Why does water inequality persist despite decades of investment?
Access to safe water and sanitation has improved significantly over the past two decades. Nevertheless, billions of people still live without reliable drinking water, safely managed sanitation or basic hygiene services, particularly across so-called fragile states, rural communities and lower-income regions. The persistence of these gaps points to a deeper structural challenge in the way water systems are planned, financed and governed.

CEO
ALMAR Water Solutions
Carlos Cosín, CEO of ALMAR Water Solutions, argues that water inequality is driven by broader structural weaknesses across infrastructure, finance and governance. Investments often prioritize service delivery without adequately integrating hydrological systems, resource resilience or long-term watershed sustainability. As climate pressures intensify and demand continues to grow, Carlos believes that addressing inequality will require a more integrated and systemic approach to water investment.
ALMAR Water Solutions, part of Jameel Environmental Services, is on the frontline of this evolving environment. ALMAR was established in 2016 with a mission is to improve the world’s water security, particularly for the most vulnerable global communities.

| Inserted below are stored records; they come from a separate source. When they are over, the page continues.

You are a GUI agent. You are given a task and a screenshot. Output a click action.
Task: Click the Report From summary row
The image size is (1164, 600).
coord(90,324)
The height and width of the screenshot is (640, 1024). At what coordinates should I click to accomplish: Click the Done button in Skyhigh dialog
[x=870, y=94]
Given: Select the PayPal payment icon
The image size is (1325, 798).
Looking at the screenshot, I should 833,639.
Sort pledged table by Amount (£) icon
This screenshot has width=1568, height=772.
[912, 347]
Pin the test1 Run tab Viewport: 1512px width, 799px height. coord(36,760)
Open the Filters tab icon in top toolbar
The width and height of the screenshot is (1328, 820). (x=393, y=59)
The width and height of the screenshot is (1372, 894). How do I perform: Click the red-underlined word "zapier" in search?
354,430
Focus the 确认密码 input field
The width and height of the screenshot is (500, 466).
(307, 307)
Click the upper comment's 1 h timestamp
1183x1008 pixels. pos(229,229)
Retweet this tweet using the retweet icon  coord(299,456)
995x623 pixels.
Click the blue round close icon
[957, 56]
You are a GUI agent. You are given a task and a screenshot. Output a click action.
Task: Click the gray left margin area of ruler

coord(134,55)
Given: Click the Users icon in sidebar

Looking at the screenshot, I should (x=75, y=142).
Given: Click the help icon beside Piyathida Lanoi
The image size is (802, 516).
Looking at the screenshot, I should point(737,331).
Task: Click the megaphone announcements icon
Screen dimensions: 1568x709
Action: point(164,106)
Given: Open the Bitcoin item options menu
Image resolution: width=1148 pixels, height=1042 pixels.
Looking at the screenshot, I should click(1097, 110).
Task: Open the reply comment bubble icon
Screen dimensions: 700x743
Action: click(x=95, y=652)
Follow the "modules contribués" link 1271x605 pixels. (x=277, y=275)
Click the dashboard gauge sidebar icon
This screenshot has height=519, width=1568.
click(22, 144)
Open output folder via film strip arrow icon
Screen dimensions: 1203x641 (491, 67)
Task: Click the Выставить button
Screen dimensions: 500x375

A decade later, it manages a growing portfolio of desalination, wastewater treatment, reuse and recycling programs.
With projects across Europe, the Middle East, Latin America, Africa, and Asia-Pacific, ALMAR designs, structures financing and operates systems across the full water cycle – from desalination and purification to wastewater treatment, reuse, distribution networks, and long-term operation and maintenance.
In this Q&A, Carlos reflects on the causes of global water inequality, and on the changes needed to bridge the divide through better alignment of infrastructure, finance, governance and resource management.
Q. Why does water inequality remain such a persistent global challenge?
The latest WHO–UNICEF report, Progress on Household Drinking Water and Sanitation 2000–2024, released at World Water Week 2025, highlights a stark reality: around 2.1 billion people still lack safely managed drinking water, while 4.4 billion lack safely managed sanitation services, including safe disposal and treatment of domestic waste. A further 1.7 billion people live without basic hygiene services, including facilities for handwashing with soap and water at home.[1]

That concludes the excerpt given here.